After finding the line with "Click the New record button" in the data below, set down exactly each line through the one with "Task: Click the 8:30", inclusive, and stop there.

• Material for this exercise
════

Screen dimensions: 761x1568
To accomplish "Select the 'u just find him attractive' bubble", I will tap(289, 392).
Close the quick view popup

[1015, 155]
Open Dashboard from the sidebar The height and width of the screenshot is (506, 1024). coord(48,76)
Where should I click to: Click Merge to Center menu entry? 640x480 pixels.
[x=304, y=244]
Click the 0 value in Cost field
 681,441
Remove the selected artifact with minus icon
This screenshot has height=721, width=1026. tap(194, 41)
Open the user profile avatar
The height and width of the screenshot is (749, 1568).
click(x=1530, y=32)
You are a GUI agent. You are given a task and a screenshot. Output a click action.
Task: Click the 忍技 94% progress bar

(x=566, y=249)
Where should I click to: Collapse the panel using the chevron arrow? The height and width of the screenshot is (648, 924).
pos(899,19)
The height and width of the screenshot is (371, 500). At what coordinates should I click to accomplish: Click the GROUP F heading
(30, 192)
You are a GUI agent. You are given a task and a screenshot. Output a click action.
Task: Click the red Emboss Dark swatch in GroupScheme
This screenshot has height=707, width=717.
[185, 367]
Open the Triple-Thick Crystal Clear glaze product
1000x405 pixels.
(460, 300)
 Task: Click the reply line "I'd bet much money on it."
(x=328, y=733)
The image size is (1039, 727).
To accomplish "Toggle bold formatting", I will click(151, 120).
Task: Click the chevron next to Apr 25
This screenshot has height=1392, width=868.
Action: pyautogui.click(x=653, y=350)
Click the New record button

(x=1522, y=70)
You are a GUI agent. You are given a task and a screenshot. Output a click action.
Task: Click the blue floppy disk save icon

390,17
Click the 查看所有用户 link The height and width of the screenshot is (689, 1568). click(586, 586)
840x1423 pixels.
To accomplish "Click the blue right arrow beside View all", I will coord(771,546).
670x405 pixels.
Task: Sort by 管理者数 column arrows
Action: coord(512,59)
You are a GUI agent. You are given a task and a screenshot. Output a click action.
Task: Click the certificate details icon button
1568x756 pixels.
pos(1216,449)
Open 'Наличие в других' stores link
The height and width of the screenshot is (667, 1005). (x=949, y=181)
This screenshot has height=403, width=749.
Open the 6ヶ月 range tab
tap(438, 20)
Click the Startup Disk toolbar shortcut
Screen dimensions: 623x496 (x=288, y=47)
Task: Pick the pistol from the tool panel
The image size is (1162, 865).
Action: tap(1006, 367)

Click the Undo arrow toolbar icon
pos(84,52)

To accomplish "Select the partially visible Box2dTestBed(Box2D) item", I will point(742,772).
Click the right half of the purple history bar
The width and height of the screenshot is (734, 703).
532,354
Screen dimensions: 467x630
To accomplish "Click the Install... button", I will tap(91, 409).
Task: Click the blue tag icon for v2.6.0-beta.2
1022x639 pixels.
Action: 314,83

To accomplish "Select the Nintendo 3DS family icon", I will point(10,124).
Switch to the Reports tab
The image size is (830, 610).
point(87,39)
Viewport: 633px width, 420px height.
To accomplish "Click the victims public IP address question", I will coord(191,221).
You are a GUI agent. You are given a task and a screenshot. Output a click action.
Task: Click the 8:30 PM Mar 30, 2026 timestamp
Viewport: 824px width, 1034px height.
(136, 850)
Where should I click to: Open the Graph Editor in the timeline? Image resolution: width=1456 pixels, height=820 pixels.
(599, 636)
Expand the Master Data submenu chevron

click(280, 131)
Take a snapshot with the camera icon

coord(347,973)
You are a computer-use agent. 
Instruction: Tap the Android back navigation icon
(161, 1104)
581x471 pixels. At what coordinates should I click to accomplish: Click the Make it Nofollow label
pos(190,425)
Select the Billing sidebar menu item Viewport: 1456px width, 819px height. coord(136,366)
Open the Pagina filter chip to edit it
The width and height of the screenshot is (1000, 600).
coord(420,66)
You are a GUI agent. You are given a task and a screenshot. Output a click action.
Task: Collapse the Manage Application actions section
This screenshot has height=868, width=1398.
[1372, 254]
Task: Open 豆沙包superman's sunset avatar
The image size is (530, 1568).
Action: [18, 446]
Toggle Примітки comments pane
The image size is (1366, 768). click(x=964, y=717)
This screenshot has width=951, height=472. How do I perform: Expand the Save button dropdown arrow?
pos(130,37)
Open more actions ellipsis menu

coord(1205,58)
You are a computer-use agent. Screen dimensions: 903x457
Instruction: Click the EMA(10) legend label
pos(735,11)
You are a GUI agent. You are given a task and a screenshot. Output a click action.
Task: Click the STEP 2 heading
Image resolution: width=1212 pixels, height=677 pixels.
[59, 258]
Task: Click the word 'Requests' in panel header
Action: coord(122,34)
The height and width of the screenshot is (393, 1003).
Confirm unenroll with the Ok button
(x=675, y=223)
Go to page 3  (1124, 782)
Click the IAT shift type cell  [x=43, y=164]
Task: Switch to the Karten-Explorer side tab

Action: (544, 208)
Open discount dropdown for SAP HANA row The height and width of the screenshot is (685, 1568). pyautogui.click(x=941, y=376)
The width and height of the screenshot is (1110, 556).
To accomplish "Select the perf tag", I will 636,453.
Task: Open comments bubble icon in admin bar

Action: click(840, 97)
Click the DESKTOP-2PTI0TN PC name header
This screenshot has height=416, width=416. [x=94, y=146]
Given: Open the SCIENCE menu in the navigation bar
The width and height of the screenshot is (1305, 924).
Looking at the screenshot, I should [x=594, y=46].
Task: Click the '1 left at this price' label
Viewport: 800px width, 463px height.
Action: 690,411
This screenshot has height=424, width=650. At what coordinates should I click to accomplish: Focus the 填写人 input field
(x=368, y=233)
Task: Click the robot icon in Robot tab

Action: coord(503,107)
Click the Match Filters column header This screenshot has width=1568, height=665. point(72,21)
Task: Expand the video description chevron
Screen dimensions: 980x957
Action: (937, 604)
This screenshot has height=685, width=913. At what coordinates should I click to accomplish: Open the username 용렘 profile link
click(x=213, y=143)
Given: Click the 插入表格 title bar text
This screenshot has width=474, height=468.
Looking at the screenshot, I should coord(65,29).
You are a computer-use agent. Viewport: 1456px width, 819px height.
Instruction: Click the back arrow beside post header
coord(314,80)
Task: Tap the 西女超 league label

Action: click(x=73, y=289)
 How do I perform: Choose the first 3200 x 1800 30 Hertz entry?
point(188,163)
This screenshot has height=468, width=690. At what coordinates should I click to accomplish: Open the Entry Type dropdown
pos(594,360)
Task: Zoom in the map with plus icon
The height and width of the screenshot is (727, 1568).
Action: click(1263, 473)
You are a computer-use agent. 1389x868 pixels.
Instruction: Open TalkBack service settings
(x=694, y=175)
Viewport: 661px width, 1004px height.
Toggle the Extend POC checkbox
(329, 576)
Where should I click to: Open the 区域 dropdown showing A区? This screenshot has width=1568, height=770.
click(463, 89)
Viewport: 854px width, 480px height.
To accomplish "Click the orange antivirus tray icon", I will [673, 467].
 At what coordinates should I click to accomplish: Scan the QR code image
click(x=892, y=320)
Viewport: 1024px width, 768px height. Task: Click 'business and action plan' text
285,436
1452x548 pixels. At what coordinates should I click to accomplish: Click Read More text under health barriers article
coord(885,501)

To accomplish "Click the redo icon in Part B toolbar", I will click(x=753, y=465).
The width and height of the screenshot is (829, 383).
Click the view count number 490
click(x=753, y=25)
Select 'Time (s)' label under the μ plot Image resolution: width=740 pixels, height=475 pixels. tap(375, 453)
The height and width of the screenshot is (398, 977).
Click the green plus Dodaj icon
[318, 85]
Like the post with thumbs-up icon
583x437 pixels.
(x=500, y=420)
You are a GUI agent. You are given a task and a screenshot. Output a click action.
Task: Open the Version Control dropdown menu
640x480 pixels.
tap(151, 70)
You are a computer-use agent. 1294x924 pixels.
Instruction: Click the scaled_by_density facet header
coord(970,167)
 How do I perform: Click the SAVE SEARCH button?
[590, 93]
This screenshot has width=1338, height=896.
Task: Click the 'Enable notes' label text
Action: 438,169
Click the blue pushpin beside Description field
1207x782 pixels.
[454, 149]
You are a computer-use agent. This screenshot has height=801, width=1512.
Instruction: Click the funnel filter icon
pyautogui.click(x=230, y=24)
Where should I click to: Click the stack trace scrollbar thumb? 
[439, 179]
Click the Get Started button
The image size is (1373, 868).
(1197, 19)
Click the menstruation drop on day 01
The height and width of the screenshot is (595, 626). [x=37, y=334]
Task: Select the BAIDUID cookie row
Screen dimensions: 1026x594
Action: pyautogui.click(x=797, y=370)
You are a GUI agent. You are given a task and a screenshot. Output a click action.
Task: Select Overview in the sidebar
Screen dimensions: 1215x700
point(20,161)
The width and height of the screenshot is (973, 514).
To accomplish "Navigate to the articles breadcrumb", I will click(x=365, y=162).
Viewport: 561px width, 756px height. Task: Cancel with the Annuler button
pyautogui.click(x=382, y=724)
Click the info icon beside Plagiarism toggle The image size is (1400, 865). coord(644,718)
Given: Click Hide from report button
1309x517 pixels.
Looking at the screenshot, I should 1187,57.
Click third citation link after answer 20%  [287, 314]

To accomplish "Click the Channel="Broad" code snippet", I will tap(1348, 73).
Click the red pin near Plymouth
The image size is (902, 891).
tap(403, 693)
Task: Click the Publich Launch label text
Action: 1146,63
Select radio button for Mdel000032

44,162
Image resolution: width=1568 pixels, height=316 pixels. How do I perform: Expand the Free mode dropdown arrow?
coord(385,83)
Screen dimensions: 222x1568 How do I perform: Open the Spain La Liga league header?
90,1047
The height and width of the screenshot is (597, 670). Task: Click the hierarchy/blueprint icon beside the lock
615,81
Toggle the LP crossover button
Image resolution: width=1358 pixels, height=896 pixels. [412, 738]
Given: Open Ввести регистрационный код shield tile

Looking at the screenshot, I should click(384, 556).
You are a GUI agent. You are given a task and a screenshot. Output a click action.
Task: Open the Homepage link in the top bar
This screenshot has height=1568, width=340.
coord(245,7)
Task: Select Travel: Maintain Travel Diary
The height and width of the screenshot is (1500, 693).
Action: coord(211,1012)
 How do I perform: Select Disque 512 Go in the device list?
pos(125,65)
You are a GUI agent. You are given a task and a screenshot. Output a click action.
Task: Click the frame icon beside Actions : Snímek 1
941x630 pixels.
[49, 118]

════

• Exercise result
Click the New record button

(x=1522, y=70)
You are a GUI agent. You are given a task and a screenshot. Output a click action.
Task: Click the blue floppy disk save icon

390,17
Click the 查看所有用户 link The height and width of the screenshot is (689, 1568). click(586, 586)
840x1423 pixels.
To accomplish "Click the blue right arrow beside View all", I will coord(771,546).
670x405 pixels.
Task: Sort by 管理者数 column arrows
Action: coord(512,59)
You are a GUI agent. You are given a task and a screenshot. Output a click action.
Task: Click the certificate details icon button
1568x756 pixels.
pos(1216,449)
Open 'Наличие в других' stores link
The height and width of the screenshot is (667, 1005). (x=949, y=181)
This screenshot has height=403, width=749.
Open the 6ヶ月 range tab
tap(438, 20)
Click the Startup Disk toolbar shortcut
Screen dimensions: 623x496 (x=288, y=47)
Task: Pick the pistol from the tool panel
The image size is (1162, 865).
Action: tap(1006, 367)

Click the Undo arrow toolbar icon
pos(84,52)

To accomplish "Select the partially visible Box2dTestBed(Box2D) item", I will point(742,772).
Click the right half of the purple history bar
The width and height of the screenshot is (734, 703).
532,354
Screen dimensions: 467x630
To accomplish "Click the Install... button", I will tap(91, 409).
Task: Click the blue tag icon for v2.6.0-beta.2
1022x639 pixels.
Action: 314,83

To accomplish "Select the Nintendo 3DS family icon", I will point(10,124).
Switch to the Reports tab
The image size is (830, 610).
point(87,39)
Viewport: 633px width, 420px height.
To accomplish "Click the victims public IP address question", I will coord(191,221).
You are a GUI agent. You are given a task and a screenshot. Output a click action.
Task: Click the 8:30 PM Mar 30, 2026 timestamp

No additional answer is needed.